A lot to comment on here, and a lot of my comments have been posted to Discord. I’ll try to recompile them here for the record.
As to the veto and it’s justification:
(see here)
(see here)
(see here)
As to the legal nature of a veto and its remedies:
(see here)
Now, going over that veto, I’ll clarify a few of my positions, because I’d prefer this to be on the record.
This is a decision I’ve made as Delegate, with the advice and feedback of members of the region. To help you understand why I’ve made this decision, I’ve laid out my rationale below.
Good. We have a decision by the Delegate, which is an action reviewable under Article C, Section 4, 1 of the Concordat ("The Conclave may rule on the actions of the Delegate … "). The Concordat doesn’t require an explanation, but here we have a rationale that is explicitly added to the decision (see here).
Just to get that out of the way.
- The amendment (A-2025-16) or ‘Amendment to the Citizenship Act’ met a legal majority by one vote. I was wrong to state that it didn’t, and this was due to my lack of understanding of the voting process. I do believe that because of this slim majority
This read differently before, and has been changed. I can’t find the previous version. I greatly object to changing this without including the previous version, as it hides from further debate and destroys part of our record.
I refer though to the Discord-post I added above.
What the Delegate does here is not only vetoing, and vetoing on any consideration whatsoever, what the Delegate does is vetoing because a certain majority, as determined by the Delegate, was not achieved. That is not in any way, shape or form the prerogative of the Delegate to determine, and runs counter to the Concordat.
The instantaneous removal of citizenship is a great inconvenience laid on the residents of The East Pacific. The justification is that it takes work off the shoulders of the citizenship office; however, this only places a great burden on the residents of TEP, many of whom will be unjustly and immediately punished for actions they may not have yet even realised they had taken.
This actually fails to state why this would be an inconvience.
Importantly, this amendment is, by definition, incredibly hostile to foreign military cosmos of TEP, that being members who participate in more than one region and in a military different from TEPs. It essentially forces these soldiers with a mobile WA membership to either permanently move their WA to TEP, which many will undoubtedly be uncomfortable with, or enlist in the EPSA, lest they lose the various benefits their citizenship provides them.
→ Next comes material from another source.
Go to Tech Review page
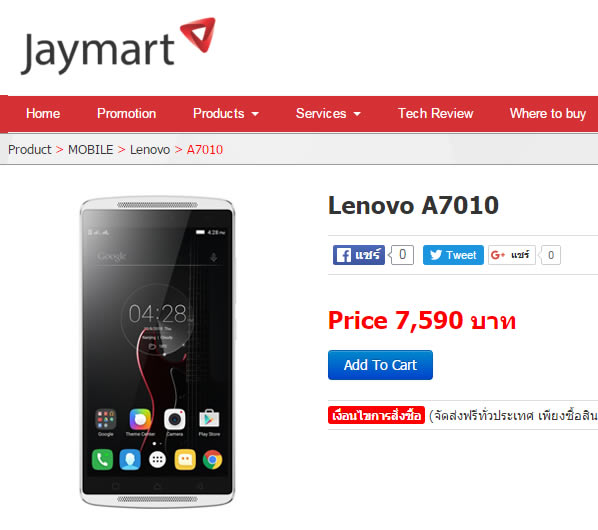Viewport: 598px width, 530px height. [x=436, y=114]
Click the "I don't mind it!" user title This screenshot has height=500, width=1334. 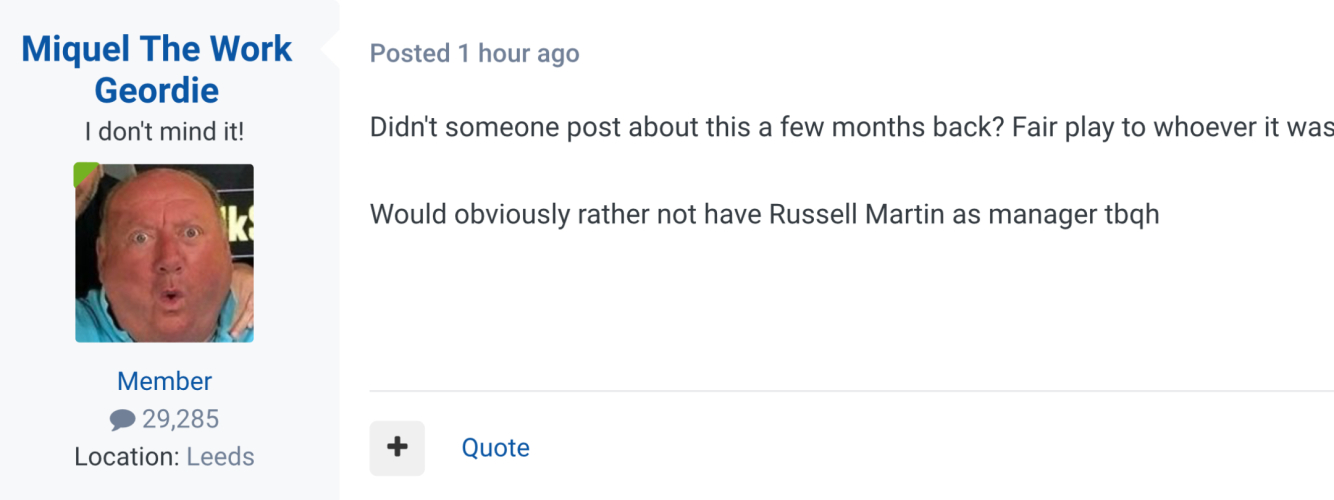[x=164, y=131]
Although they can inform the office of their moving WA nation to keep their citizenship, this is a tedious process, especially for people who may be moving their WA often and only for a few hours at a time.
This claims a hostility exists because it would be either permanent WA in TEP or joining EPSA (the horror?). But next states a third alternative anyway, being informing the Citizenship Office. Why sending a telegram would be “tedious” is not explained.
While the amendment has good intentions, being the strengthening of our regional security, this amendment simply does not accomplish enough to warrant the alienating of a large portion of our region’s active community. This amendment will not prevent foreign enemies from infiltrating our region, if they are so determined, and unjustly punish those in our region who simply want to experience what TEP has to offer.
The first part is not explained, unless not preventing foreign enemies from infiltrating is why it’s not enough. But that’s not the goal of this legislation. Never was. Someone who would have read the debate on it, would know that. So this is a strawmans argument if I ever saw one. What part of this is “punishing” isn’t explained either.
And that’s it. That’s all we got.
Not only is the Delegate unilaterally employing and enforcing majority requirements against the Concordat, the rest of the decision is either unexplained, a fundamental misunderstanding of the amendment, self-contradictory or just plainly a strawmans argument.
Bravo.
Now, in a side note to this, I had a very productive discussion with @EvanRikuta on how Section 4 of the amended law would apply, and how it fits with Section 3.6.
Basically, anyone complying with the notification requirement under 3.6, can not be removed in an audit under Section 4.
@EvanRikuta and I came to the following amendment to clarify this:
(see here)
I see AMOM has found a compromise with our Delegate, and is amending the law in another direction. That’s of course his prerogative, and shows a lot more grace than I could give this … decision.